FIGS. 6 and 7 are each a schematic view showing an example of the aerial gap for use in the image erasing apparatus of the present invention. In each of those figures, the aerial gap is composed of two flat plate metal electrodes 61 and 62 having different sizes, and is constituted in such a manner that the respective electrodes rotate in directions opposite to each other so that an influence of deterioration due to aerial discharge is reduced. An alternating voltage having a commercial frequency is applied to the transformer 51, and a distance between the flat plate metal electrodes of the aerial gap 6 is set to an arbitrary value of 10 mm or less, whereby an alternating voltage including a pulse wave form having a voltage amplitude Vpp of 1 to 40 kV and a frequency of 10 Hz to 20 kHz is generated, and hence good barrier discharge is obtained. In addition, the distance of the gap, and the kind and value of each of the electrical elements can be arbitrarily set depending on the shape and size of the barrier discharge electrodes.
(Method of Recycling Recording Medium)
A method of recycling a recording medium of the present invention is not limited as long as the method includes the step of employing the above-mentioned method of erasing an image of the present invention. An oxidizing gas generated by dielectric barrier discharge is used for advancing the cleavage reaction of a dye in an image formed on a recording medium, so the dye on the recording medium can be efficiently, easily, and quickly made colorless.
In the present invention, the following procedure is preferably adopted: before a printed article is exposed to an oxidizing gas, the printed article is held in a water vapor atmosphere having a temperature of 20° C. and a humidity of 50% RH or more, and then dielectric barrier discharge is performed. The reason why such procedure is preferable is as follows: the printed article can be made colorless with improved ease and improved quickness because water vapor facilitates the separation of a dye on the printed article into a monomolecular state.
Moreover, the present invention can prevent a substance that oxidizes the dye from remaining on the recording medium. As a result, even when ink containing a dye is applied again to the recording medium carrying the dye which has been made colorless to form an image, the cleavage reaction of the dye does not proceed, and a colored state can be maintained, so it becomes possible to recycle the recording medium.

EXAMPLES

Hereinafter, the present invention will be described in more detail by way of the following examples, but the technical scope of the present invention is not limited to those examples.

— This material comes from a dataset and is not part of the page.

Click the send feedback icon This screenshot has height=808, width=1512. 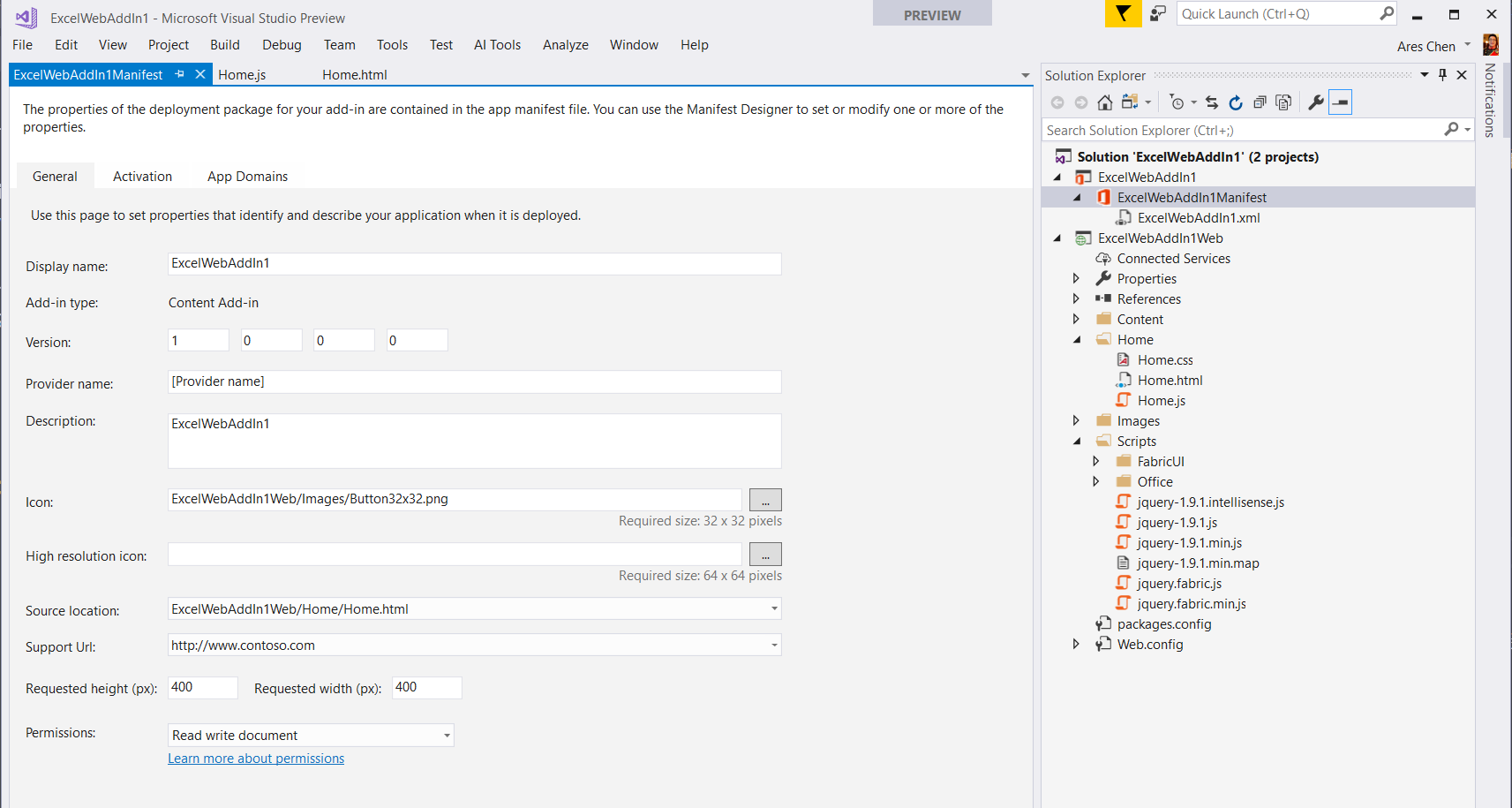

Recording Medium Production Example 1

Fine alumina powder (trade name: CATALOID AP-3, manufactured by Shokubai Kasei Kogyo Co.) and polyvinyl alcohol (trade name “SMR-10HH”, manufactured by Shin-Etsu Chemical Co., Ltd.) were mixed at a mass ratio of the fine powder to polyvinyl alcohol of 90/10. Then, water was added to the mixture in such a manner that a solid content ratio would be 20 mass %, and the whole was stirred. The resultant was applied onto a PET film in such a manner that a mass after drying would be 25 g/m², and the whole was dried at 110° C. for 10 minutes, to thereby obtain a recording medium 1.

Recording Medium Production Example 2

In a 2-liter flask equipped with an agitator, 800 g of polyethylene glycol (having an average molecular weight of 2,000), 65 g of hexamethylene diisocyanate, 2 g of dibutyl tin dilaurate, and 900 g of ethylene glycol dimethyl ether were charged. The whole was stirred for 30 minutes at room temperature to be uniformly mixed, and heated to 80° C. and stirred for 2 hours and then cooled, to thereby obtain a highly viscous transparent liquid (binder A). The obtained liquid showed a viscosity of 30,000 mPa·s at 25° C., and the polymer contained in an ethylene glycol dimethyl ether solvent had a number-average molecular weight of 85,000. Next, a recording medium 2 was obtained in the same manner as in the Production Example 1 except that polyvinyl alcohol was replaced by the binder A obtained by the above operations.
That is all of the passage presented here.